_作業指示_.
A. 七夕についての文章のうち、「みんな願い事はけっこうシンプルだけど」を含む語句で始まり「彼らは時間がかかることになれているのだろう。」で終わる部分を、一字も変えずに書き写してください。
B. 七夕についての文章を、表示されている最後の文の次から書き継いでください。

_抜粋テキスト_.
::::::::::
石井ゆかり@筋トレのブログです。
『星読み』もよろしく!

七夕


7月7日は、七夕だ。



今年も掲示板に短冊スレッドが立った。(Mさん多謝!)
「掲示板の思い出」には、過去3年分を残してある。
今年のも、残すつもりだ。
みんな願い事はけっこうシンプルだけど
たぶん、たった一行でも
そのときの状況とか、具体的な願いとか、関係者の顔とかが詰め込まれていて
自分で見ると、そのときの気持ちがよみがえるんじゃないだろうか。




1年に一度、しか逢えないベガとアルタイル。
逢えない時間、お互いがお互いを忘れないために
彼らは天の川に隔てられながら
どんな工夫をしてるんだろう。
ウシを育てたり、機を織ったり、
彼らは時間がかかることになれているのだろう。
それぞれが仕事を持っていて
一生懸命それに励んでいて
そんな日々の中で特別に、年に1回。



お互いのことを思い出しながら、相手が自分を忘れないことを祈りながら、
そうやって働いてるんだろう。
楽しいことや嬉しいことは
仕事自体の中にも詰まっている。
書いている最中も、苦しいけど、楽しいタイミングはたくさんある。
そこにはよく知っている充足がある。
でも、外側のものとたまに出くわすと
そこでは、知らなかった楽しさや喜びが生まれる。
たとえば、一人で書き続けるのと、編集者さんやデザイナーさんと一緒に本を作るのはちがう。



「出会う」
ということには、
何が起こるか解らないスリルがある。
まだ何が起こるか決まっていない。
::::::::::
データセットの記録

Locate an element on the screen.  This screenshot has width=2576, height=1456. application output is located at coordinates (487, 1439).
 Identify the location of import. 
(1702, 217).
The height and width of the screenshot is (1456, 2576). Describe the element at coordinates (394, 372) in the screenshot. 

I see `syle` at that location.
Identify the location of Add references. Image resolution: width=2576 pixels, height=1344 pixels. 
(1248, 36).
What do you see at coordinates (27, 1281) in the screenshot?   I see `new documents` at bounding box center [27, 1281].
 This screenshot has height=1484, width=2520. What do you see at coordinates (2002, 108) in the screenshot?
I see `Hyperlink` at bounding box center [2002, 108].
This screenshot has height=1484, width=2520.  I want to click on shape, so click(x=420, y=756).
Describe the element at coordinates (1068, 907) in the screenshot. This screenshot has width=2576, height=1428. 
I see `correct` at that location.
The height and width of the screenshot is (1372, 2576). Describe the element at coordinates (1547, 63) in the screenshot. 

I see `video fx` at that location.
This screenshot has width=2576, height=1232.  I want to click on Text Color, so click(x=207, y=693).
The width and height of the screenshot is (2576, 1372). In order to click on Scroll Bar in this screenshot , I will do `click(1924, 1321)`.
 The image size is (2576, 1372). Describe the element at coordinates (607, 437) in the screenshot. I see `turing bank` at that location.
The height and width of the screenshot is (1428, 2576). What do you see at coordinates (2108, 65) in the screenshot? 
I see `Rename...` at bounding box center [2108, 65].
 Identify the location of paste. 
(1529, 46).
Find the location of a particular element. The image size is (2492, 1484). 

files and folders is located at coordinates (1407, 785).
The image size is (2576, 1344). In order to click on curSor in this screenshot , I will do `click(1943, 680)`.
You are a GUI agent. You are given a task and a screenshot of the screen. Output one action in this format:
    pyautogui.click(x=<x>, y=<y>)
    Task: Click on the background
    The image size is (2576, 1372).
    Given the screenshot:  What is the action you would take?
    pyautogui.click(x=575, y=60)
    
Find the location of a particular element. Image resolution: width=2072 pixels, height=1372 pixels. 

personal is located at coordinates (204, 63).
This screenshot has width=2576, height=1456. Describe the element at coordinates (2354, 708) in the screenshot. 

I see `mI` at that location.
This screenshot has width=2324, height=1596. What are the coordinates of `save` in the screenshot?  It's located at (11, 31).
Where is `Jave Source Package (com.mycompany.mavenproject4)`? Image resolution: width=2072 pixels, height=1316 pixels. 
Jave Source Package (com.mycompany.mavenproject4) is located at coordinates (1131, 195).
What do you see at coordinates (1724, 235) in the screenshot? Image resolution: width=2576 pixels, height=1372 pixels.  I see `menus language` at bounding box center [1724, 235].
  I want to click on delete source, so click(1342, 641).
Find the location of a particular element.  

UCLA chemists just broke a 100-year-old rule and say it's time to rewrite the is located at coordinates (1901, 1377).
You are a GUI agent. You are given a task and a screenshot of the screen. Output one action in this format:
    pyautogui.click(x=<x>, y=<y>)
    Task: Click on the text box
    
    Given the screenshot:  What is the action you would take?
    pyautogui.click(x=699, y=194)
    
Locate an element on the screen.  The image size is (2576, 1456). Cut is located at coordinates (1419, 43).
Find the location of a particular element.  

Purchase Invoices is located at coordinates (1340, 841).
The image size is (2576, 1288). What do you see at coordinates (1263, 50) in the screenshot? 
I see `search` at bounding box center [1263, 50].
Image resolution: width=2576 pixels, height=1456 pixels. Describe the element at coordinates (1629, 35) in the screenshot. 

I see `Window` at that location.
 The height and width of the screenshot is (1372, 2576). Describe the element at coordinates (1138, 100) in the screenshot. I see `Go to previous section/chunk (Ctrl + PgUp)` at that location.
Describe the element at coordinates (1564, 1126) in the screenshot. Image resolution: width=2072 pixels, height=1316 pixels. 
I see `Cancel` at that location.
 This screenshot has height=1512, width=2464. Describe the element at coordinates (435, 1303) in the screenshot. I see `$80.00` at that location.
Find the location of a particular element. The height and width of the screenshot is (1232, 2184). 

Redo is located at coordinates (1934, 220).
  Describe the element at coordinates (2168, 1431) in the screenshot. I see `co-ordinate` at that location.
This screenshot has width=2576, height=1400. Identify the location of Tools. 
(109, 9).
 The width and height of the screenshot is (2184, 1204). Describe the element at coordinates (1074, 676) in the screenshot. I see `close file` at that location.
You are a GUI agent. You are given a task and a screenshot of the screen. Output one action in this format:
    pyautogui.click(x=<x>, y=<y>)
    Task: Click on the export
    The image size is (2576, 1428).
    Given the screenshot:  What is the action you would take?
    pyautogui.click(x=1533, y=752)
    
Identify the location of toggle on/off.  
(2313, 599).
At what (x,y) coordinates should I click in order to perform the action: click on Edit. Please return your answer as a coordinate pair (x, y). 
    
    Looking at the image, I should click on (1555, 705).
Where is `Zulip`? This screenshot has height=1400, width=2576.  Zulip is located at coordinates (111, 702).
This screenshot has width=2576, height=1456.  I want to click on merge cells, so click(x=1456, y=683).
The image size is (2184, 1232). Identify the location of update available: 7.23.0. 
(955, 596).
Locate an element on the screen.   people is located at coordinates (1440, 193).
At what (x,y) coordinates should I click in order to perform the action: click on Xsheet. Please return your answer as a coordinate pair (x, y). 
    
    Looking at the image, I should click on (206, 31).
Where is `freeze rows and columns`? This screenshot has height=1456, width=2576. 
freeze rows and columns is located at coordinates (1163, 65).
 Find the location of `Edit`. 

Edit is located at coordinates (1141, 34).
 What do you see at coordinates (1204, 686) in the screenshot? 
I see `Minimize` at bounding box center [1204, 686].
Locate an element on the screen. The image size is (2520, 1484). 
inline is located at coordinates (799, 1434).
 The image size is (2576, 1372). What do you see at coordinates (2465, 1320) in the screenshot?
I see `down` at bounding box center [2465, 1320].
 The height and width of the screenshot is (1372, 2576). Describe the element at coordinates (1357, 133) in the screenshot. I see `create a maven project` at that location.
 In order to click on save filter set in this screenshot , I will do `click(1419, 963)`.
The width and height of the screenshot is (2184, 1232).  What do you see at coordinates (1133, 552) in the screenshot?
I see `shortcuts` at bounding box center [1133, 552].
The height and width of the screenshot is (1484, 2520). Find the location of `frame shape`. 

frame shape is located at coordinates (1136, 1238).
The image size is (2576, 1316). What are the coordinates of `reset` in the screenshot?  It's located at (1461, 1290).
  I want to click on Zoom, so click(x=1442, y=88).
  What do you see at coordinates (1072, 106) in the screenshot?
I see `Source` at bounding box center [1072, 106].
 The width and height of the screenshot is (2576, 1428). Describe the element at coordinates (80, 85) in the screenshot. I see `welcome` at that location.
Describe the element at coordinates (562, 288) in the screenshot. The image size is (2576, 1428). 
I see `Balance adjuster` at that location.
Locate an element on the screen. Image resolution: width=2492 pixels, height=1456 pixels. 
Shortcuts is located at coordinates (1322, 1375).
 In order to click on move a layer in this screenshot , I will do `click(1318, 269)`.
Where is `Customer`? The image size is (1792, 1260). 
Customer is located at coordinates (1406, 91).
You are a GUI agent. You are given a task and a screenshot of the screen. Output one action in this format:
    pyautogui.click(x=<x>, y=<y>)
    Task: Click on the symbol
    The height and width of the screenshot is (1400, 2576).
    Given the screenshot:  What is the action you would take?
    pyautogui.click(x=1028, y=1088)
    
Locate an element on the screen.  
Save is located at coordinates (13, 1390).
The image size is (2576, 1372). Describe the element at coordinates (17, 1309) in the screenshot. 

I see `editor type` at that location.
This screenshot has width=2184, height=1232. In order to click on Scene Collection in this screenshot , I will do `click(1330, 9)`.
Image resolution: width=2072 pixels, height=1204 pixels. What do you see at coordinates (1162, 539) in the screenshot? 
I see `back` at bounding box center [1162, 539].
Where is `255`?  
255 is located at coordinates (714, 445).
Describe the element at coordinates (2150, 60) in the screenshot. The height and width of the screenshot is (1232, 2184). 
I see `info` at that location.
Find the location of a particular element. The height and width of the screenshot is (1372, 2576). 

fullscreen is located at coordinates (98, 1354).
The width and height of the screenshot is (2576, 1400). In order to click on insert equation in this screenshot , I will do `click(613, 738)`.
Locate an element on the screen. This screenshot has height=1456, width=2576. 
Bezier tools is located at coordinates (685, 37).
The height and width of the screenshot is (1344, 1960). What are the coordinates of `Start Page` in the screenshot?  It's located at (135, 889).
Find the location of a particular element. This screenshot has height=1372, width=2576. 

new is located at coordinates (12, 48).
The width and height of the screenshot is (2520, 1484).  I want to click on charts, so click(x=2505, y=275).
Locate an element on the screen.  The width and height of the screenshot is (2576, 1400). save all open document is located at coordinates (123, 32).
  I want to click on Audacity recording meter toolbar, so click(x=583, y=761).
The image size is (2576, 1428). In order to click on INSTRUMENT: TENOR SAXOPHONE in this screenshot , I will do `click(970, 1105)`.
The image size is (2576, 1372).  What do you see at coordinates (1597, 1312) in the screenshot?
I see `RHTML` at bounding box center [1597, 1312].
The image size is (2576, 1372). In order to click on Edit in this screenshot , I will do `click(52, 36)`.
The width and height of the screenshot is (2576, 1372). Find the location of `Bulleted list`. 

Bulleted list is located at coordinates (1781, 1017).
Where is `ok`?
::::::::::
_課題別解答_.
A.
みんな願い事はけっこうシンプルだけど
たぶん、たった一行でも
そのときの状況とか、具体的な願いとか、関係者の顔とかが詰め込まれていて
自分で見ると、そのときの気持ちがよみがえるんじゃないだろうか。




1年に一度、しか逢えないベガとアルタイル。
逢えない時間、お互いがお互いを忘れないために
彼らは天の川に隔てられながら
どんな工夫をしてるんだろう。
ウシを育てたり、機を織ったり、
彼らは時間がかかることになれているのだろう。

B.
コラボレーションとか、そういうことって
「何が起こるか解らない」
というところに「やってみたい」キモがある。
今週の空模様で書いた「角度」のこととそれは似ている。
星同士が「逢った」とき、なにか印象的な変化や軌道修正が起こり、
そのあと、又星同士はそれぞれの軌道をすすんでいくけど
そこでは確実に、起こった出来事が流れを変えている。
今までとは違う、別の流れができている。



恩師がかつて
「物事は階段のように進む」
とはなしてくれた。
何も起こらない、ひとりでじっとすすみつづけるときと、
ぽん!といきなり段差ができて上にあがるときと、の
2つの時間があるのだ。
だらだらと坂のように、右肩上がりのナナメのスロープであがっていくのではない
のだ。


1年に1回、彼らが会うとき
たぶん、なにかの変化が起こってるんだろうと思う。
それはその先の一年を新しくするような「創造」なのだろうと思う。
子供が生まれることとも、それはちょっと似ている。
どんな子供ができるのか、
生まれて育ってみるまでは誰にも解らない。
自分一人では生み出せない。
出会って初めて、そこに出現する、予測不能のすばらしいなにか。
「逢う」
ことには、魔法みたいな力がある。
それは、自分以外の別の意志や思い、生き方が、自分に接触するからだ。
そこでは「何が起こるか解らない」。
だから人は願ったり祈ったりするのだろう。
みんなが短冊に願い事を書くのは
その「魔法」の正体を知っているからなんだろう。
「逢う」ということはどんな場合でも
特別な、奇跡みたいなことなんだ。
逢いたくても逢えないことのほうがほんとは、多い。
人は生きているほとんどの時間、孤独だ。




去年の七夕のころ、何気ないメールを受け取った。
私も、ごく軽い気持ちで返信した。
でもそれが「扉」だった。
少なくとも私にはそうだった。
そこからいろんな不思議なことが起こって
今、1年前とは違う私がいる。


「そのとき」は
なにがおこっているかなんかわからない。
1年前にはそこから何が起こるかなんか全然解らなかった。
もし過去に戻って、あのときの私に今の私の状態を教えても
1年前の私は、信じないだろう。
2年前ならもっと。




今、手元に、紙束がひとつある。
大きなクリップでとめられていて、文字が印刷されている。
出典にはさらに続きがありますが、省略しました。